Selection of the correct restorative material is fundamental to ensure both normal function and occlusal harmony [9]. A natural phenomenon is represented by the gradual abrasion in the dentition, and this process can be disturbed by the use of restorative materials to replace natural tooth structure [33]. Ultimately, the non-uniform structures and physical aspects between natural teeth and restorative materials result in different degrees of wear [3]. A number of studies have evaluated the long-term clinical behavior of ceramics [24, 34, 35], but studies on the loss of the vertical dimension are limited [36].

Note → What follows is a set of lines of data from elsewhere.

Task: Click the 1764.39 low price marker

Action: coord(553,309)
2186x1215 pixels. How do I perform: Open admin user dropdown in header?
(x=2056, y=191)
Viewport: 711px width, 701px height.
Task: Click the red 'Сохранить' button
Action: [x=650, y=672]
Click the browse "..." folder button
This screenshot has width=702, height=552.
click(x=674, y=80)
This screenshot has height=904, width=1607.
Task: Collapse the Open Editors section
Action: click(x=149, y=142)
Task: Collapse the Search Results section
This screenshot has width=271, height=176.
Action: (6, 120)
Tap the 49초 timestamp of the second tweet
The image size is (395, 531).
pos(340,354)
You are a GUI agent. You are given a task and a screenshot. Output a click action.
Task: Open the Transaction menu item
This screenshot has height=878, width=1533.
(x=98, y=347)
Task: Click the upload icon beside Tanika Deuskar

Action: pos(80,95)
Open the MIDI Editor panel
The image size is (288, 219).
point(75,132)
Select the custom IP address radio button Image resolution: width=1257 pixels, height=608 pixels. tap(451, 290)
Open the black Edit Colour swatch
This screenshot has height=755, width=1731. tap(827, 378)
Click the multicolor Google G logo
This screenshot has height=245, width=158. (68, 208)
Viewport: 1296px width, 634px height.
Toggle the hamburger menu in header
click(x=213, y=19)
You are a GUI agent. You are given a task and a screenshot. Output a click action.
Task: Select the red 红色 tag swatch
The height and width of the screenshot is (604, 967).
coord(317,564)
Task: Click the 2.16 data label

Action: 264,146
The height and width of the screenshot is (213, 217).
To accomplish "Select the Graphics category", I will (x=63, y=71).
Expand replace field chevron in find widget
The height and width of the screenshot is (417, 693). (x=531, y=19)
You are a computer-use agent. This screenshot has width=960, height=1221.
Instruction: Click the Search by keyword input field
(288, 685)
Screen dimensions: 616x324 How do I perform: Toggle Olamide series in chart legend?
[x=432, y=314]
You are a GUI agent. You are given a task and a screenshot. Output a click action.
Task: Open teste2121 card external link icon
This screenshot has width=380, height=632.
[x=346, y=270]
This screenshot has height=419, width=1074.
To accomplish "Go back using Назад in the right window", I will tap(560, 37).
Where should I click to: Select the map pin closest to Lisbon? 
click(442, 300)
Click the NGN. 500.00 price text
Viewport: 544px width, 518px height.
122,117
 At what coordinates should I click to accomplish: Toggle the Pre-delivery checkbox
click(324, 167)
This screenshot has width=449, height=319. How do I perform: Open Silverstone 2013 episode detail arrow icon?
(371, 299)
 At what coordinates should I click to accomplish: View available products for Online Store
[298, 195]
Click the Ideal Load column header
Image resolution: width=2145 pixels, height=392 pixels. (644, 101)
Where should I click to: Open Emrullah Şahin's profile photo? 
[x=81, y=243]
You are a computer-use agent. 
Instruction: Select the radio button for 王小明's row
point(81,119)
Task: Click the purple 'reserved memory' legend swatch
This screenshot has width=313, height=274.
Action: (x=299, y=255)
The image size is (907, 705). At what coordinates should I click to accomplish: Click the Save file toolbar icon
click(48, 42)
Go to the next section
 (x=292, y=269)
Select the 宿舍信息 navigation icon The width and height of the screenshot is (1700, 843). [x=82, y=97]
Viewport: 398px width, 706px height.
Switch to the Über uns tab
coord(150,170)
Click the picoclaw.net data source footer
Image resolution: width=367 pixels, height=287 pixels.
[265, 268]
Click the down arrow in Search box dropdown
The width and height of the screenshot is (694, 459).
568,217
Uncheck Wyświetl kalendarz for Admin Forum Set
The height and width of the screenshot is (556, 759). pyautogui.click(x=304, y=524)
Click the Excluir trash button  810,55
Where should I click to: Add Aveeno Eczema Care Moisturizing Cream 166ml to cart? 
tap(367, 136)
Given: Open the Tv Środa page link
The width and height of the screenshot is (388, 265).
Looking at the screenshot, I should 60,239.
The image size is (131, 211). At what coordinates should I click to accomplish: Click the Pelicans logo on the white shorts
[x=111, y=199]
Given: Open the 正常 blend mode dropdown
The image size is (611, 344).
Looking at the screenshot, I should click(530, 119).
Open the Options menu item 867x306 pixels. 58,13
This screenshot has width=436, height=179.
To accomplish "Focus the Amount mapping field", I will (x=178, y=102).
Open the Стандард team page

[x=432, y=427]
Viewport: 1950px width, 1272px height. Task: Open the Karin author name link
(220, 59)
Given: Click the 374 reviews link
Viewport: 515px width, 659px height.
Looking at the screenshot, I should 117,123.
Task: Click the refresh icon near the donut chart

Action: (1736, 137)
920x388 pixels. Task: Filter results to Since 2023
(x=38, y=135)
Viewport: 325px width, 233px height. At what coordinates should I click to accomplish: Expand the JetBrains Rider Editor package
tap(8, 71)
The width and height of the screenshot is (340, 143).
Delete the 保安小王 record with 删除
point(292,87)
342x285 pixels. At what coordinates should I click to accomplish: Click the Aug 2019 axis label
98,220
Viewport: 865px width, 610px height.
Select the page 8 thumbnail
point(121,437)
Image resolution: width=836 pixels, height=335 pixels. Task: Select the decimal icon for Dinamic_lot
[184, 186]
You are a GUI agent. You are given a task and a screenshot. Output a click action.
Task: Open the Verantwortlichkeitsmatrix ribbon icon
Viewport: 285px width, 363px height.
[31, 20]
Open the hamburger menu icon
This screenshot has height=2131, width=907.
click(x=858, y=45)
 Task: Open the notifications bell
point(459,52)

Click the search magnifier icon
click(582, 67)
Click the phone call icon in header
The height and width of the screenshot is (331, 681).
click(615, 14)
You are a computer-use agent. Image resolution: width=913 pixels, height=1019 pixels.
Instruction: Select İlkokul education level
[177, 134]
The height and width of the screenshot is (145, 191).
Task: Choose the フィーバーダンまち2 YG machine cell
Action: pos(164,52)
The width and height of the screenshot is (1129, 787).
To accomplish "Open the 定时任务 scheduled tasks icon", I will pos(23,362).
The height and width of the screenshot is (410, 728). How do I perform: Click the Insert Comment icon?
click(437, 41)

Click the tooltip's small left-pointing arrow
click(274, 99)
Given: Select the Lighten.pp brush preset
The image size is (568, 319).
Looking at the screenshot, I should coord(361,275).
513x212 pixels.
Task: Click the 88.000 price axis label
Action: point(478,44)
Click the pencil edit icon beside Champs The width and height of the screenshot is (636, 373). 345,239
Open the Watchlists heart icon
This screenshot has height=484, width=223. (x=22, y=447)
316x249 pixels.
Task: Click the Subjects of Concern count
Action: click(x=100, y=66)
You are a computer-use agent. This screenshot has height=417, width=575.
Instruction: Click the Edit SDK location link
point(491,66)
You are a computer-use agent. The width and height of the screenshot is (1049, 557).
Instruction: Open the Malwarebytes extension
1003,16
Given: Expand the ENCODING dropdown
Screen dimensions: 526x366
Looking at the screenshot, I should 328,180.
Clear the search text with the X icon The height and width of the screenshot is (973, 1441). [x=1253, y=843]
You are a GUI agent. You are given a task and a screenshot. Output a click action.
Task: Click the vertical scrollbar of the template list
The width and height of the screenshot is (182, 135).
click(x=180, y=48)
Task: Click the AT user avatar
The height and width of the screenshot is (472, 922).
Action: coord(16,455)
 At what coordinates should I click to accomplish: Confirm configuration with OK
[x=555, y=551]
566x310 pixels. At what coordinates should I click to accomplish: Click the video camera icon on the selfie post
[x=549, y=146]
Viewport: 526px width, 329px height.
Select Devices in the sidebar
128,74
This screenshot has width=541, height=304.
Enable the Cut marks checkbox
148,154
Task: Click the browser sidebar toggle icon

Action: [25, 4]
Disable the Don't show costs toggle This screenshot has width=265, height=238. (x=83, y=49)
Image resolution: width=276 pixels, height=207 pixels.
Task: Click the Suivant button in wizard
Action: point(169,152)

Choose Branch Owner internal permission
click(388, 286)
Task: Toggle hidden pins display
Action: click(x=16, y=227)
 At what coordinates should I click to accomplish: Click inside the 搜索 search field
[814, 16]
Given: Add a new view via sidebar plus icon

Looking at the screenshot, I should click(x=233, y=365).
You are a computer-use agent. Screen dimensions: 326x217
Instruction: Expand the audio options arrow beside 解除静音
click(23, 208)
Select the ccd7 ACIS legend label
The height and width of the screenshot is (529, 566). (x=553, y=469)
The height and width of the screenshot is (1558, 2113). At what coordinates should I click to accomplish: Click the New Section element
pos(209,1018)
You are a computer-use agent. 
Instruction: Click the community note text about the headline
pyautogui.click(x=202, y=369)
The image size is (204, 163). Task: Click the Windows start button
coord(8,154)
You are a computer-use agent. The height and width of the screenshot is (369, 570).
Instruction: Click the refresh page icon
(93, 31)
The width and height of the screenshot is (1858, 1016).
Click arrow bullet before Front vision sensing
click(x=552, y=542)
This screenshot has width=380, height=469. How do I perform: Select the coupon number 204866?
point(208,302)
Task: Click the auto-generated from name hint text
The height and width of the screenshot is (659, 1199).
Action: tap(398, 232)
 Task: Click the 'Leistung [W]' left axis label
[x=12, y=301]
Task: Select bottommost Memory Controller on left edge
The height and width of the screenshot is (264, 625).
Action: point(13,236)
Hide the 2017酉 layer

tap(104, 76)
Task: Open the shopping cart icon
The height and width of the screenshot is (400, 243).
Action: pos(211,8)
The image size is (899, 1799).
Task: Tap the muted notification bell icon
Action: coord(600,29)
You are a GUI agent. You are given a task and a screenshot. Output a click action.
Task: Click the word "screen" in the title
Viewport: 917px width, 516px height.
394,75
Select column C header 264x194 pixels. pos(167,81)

For this reason, we carried out the 3D light-optical examination of all-ceramic bridges using the Atos II scanning unit. The abrasive behavior was analyzed on the basis of various parameters using digitized virtual models corresponding to the condition of the dental restorations at the time of insertion and after 3, 5, and at least 10 years. Notably, both a decrease in volume due to wear processes over time and an increase in volume in some places was noted. This phenomenon could be caused by errors that occurred when taking the impression, such as insufficient adhesion of the impression to the impression tray or the localization of relevant areas outside its boundary [37], which were then carried over to the plaster models. Accordingly, to avoid falsification of the measurement results, the value range within the evaluations was adjusted, and the regions with an erroneous increase in volume were excluded. Alternatively, instead of a conventional impression, the use of innovative technology, such as an intraoral scanner, can be considered to take a digital impression. Current studies have reported that digital acquisition of intraoral information is at least comparable to the conventional method, and could even be more precise [38, 39]. However, digital impressions also entail technical limitations and system-specific deviations [39, 40].
Overall, an increasing and significant loss of material was characteristic of the all-ceramic bridge constructions during the entire investigation period, with the frequency of abrasion being higher in the second half of the investigation than in the first 5 years. This finding may be due to the loss of mechanical strength of dental ceramics over time. This could be caused by the different dissolution rates of the components, which could lead to increased surface roughness and accelerate the process of abrasion due to fatigue reactions [41]. Favorable factors here include permanent changes in the pH value in the oral cavity, which can vary between 1 and 10 depending on the nutrition, the drinks consumed, and the bacterial metabolic processes [42], as well as the considerable temperature fluctuations of up to 60° [41, 43]. The resulting roughness in the surface causes exposure of the filler particles and creation of cavities, which both increases plaque accumulation and contributes to enhancing wear [3]. Moreover, the roughness of the ceramic influences the susceptibility of the antagonistic natural tooth enamel to abrasion [44]. In addition, the results indicate that the premolar and molar bridge pontics did not react congruently to wear processes. In the case of the molars, higher individual values were recorded at each follow-up examination.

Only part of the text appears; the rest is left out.